■ **Texte source**
2) Le patronage des jeunes détenus et libérés

Une place particulière paraît devoir être ici faite aux enfants de détenus, dont le sort se rapproche de ces enfants orphelins ou abandonnés, et dont la condition de leurs parents fait que plus que tout autre ils semblent justifier d’une protection, et aux jeunes détenus.

a) les déboires du Comité officiel398

On pourrait passer sous silence l’officiel Comité de patronage des prisonniers libérés, sans cesse recréé par le préfet qui doit mettre en œuvre les instructions officielles, entre 1832 et 1936, où enfin une réelle activité paraît se dégager. Mais ces difficultés mêmes sont le signe que son domaine d’activité est délicat.

Dès le 23 août 1832, une circulaire du ministère de l’Intérieur entend en fixer le cadre et les conditions d’action : les condamnés appartenant pour la plupart « aux dernières classes de la société », les travaux manuels sont les seuls auxquels ils peuvent se livrer en sortant de prison. La méfiance qu’ils inspirent peut les mener au découragement puis à une nouvelle violation des lois. Cet obstacle sera moins grand s’ils trouvent « dans les prévoyantes dispositions d’une charité active et bien entendue » le moyen de nouer des relations utiles afin de retrouver du travail et des moyens d’existence.

‘« C’est donc le patronage des gens de bien que je viens réclamer pour eux ; et comme les amis éclairés de l’ordre et de l’humanité sont toujours disposés à seconder l’Administration dans ses vues d’amélioration, les éléments de succès ne manquent nulle part. »’

Déjà, il est suggéré de s’appuyer d’abord sur les commissions de surveillance des prisons. Toutefois, aucun signe d’activité ne nous est parvenu, malgré ce beau programme où la bonne œuvre est subordonnée à l’ordre, la réinsertion au travail manuel, et le retour à l’emploi à la charité des gens de bien.

On signalera cependant ce courrier du préfet, le 20 juin 1865, faisant valoir aux présidents des Comices agricoles et des Sociétés d’agriculture du département combien leur concours serait utile pour le placement des jeunes détenus libérés à la campagne. Le président du Comice de Saint-Symphorien-de-Lay lui répond le 22 juillet suivant qu’après débat de la question avec les membres son Comice,

‘« l’idée d’avoir dans leur exploitation des détenus libérés, ne leur a pas souri le moins du monde, d’autant mieux que vous ne dites pas à quelles conditions on pourrait les prendre ni quel pouvoir on aurait sur eux. (…) Les cultivateurs répugneront beaucoup à y [dans leur ferme] introduire ce qu’ils pourraient croire des éléments de désordre. » 399

Autrement dit, on ne saurait envisager d’employer, et encore avec réticence, d’anciens détenus qu’à des conditions de salaire favorables, la possibilité de descendre au-dessous du tarif normal compensant en quelque sorte le risque encouru.

■ **Données brutes**
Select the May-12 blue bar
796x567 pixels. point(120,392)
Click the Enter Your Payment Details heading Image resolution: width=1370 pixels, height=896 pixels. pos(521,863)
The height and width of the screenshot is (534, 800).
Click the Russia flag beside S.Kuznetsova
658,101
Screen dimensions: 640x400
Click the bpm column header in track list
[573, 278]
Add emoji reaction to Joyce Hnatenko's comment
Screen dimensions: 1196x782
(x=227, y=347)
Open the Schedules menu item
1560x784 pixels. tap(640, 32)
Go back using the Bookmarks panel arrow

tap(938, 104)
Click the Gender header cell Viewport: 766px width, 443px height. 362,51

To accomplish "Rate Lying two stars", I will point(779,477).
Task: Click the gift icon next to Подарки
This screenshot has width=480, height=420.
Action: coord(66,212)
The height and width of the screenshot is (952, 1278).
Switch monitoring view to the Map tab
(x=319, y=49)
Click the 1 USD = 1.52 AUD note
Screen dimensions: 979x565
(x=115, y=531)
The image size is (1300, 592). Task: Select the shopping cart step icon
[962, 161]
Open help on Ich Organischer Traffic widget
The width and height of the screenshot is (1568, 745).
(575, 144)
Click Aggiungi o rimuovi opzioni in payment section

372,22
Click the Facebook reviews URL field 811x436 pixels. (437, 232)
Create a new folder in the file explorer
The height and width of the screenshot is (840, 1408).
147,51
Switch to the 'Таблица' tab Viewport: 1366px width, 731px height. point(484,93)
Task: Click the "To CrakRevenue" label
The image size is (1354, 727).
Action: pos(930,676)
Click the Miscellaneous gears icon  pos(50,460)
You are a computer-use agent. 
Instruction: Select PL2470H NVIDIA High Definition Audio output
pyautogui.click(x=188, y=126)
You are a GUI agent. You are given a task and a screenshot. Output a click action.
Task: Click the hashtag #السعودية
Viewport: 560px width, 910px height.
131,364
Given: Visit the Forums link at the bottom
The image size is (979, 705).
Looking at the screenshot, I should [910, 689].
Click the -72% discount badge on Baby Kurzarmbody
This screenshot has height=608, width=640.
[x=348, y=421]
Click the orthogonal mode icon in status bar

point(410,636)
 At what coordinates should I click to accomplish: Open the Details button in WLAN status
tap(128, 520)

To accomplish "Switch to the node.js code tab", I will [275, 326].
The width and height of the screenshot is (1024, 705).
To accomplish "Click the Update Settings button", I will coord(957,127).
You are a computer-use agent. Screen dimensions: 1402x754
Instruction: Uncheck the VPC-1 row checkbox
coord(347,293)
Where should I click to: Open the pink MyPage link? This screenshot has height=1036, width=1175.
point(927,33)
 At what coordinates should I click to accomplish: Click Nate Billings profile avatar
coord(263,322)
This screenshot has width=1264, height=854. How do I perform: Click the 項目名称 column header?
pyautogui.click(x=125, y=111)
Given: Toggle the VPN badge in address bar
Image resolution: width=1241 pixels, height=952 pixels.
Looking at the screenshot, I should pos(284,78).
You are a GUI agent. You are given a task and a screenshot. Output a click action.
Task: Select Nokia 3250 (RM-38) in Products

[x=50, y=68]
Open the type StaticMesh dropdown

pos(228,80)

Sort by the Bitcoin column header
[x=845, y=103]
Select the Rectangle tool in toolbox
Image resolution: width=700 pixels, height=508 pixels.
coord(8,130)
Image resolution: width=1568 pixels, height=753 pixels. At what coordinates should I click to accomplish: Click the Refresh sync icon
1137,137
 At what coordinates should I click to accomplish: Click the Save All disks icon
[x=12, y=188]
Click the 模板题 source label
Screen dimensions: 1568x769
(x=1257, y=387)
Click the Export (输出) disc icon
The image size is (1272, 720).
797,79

■ **Travail demandé**
1. Reformulez sous forme de liste le paragraphe de l'extrait sur le patronage des détenus libérés qui commence par « Dès le 23 août 1832 », en conservant ses faits principaux.
2. Traduisez en anglais la phrase suivante de l'extrait sur le patronage des détenus libérés : « Mais ces difficultés mêmes sont le signe que son domaine d'activité est délicat. »
3. Prolongez, s'il vous plaît, l'extrait sur le patronage des détenus libérés à partir de sa dernière phrase.

■ **Corrigé des exercices**
1.
- Le 23 août 1832, une circulaire du ministère de l'Intérieur fixe le cadre et les conditions d'action du patronage.
- La plupart des condamnés appartiennent « aux dernières classes de la société ». À leur sortie de prison, seuls les travaux manuels leur sont accessibles.
- La méfiance qu'ils inspirent peut les mener au découragement, puis à une nouvelle violation des lois.
- Une charité active et bien entendue peut réduire cet obstacle en les aidant à nouer des relations utiles pour retrouver du travail et des moyens d'existence.

2. But these very difficulties are a sign that its field of activity is a delicate one.

3.
Il faut attendre 1879 pour en retrouver une trace, et encore s’agit-il de la liste des tentatives infructueuses du préfet pour relancer la Société de patronage, depuis 1875. D’où un ton un rien désabusé :

‘« Saint-Etienne (…) est une ville industrielle où tout le monde travaille et où personne ne consent à donner une partie de son temps même pour une œuvre de la nature de celle qui nous occupe. » ’

Les personnes sollicitées se récusent, refusant d’assumer la responsabilité du placement ou de la recommandation d’un ancien détenu, qui « trop souvent, trompera la confiance des gens chez lesquels le comité sera parvenu à le faire placer. » On retrouve là des motivations bien contemporaines ; la méfiance a supplanté la supposée bonté native des gens de bien.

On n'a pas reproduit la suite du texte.